→ Do this: In the rub tester passage, how should the weight be stored when it is not in use?

Since the contact pressure can be changed by alteration of the
rubber pads mounted on the face of the weight, it is important to
use only the rubber pads supplied by the manufacturer (Brown Inc.,
Mechanical Services Department, Kalamazoo, Mich.). These pads must
be replaced if they become hard, abraded or chipped off. When not
in use, the weight must be positioned such that the pads are not
supporting the full weight of the weight. It is best to store the
weight on its side.
iv. Rub Tester Instrument Calibration
The Sutherland Rub Tester must first be calibrated prior to use.

Dataset rows:
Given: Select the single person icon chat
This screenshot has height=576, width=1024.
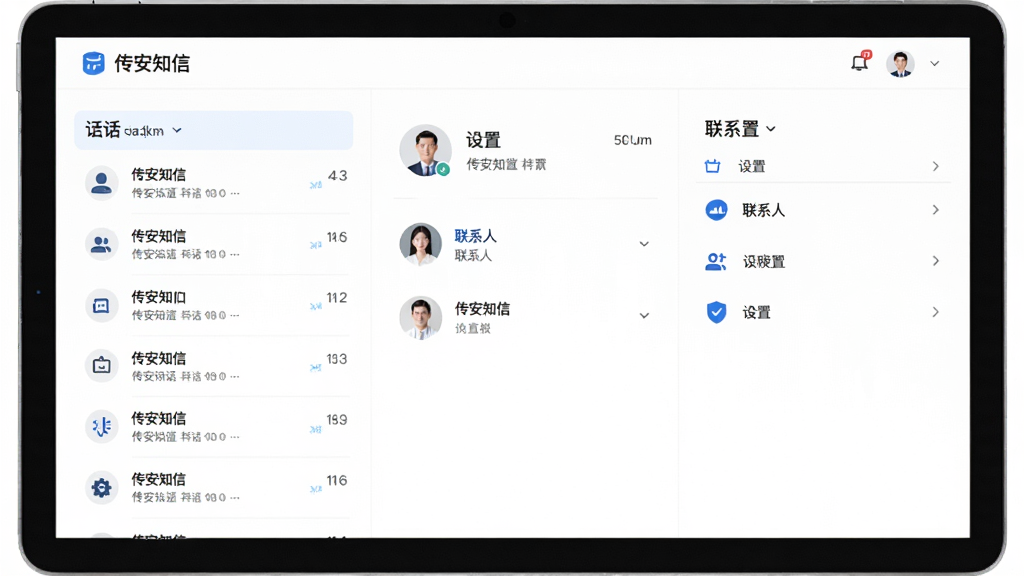Looking at the screenshot, I should [x=217, y=183].
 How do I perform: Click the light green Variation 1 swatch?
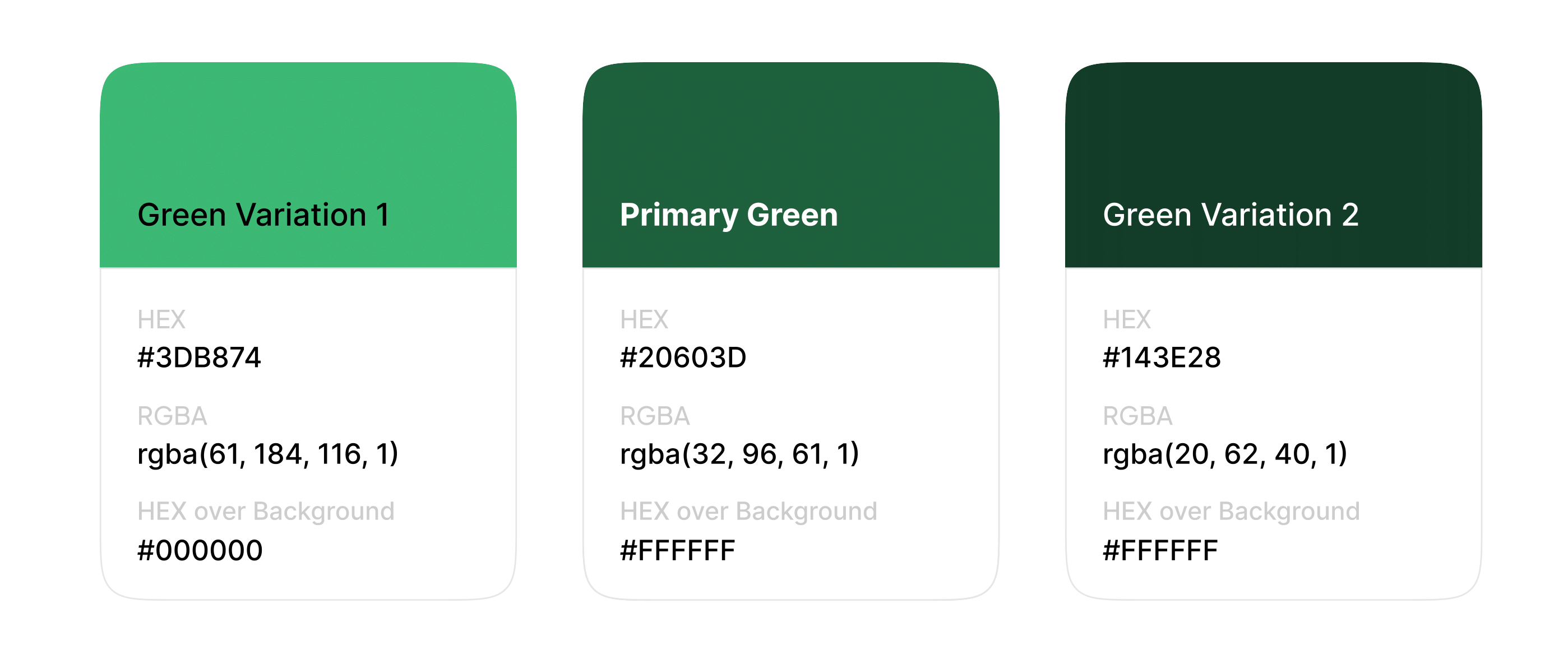click(x=308, y=128)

→ The solution: It is best stored on its side, so the pads are not supporting its full weight.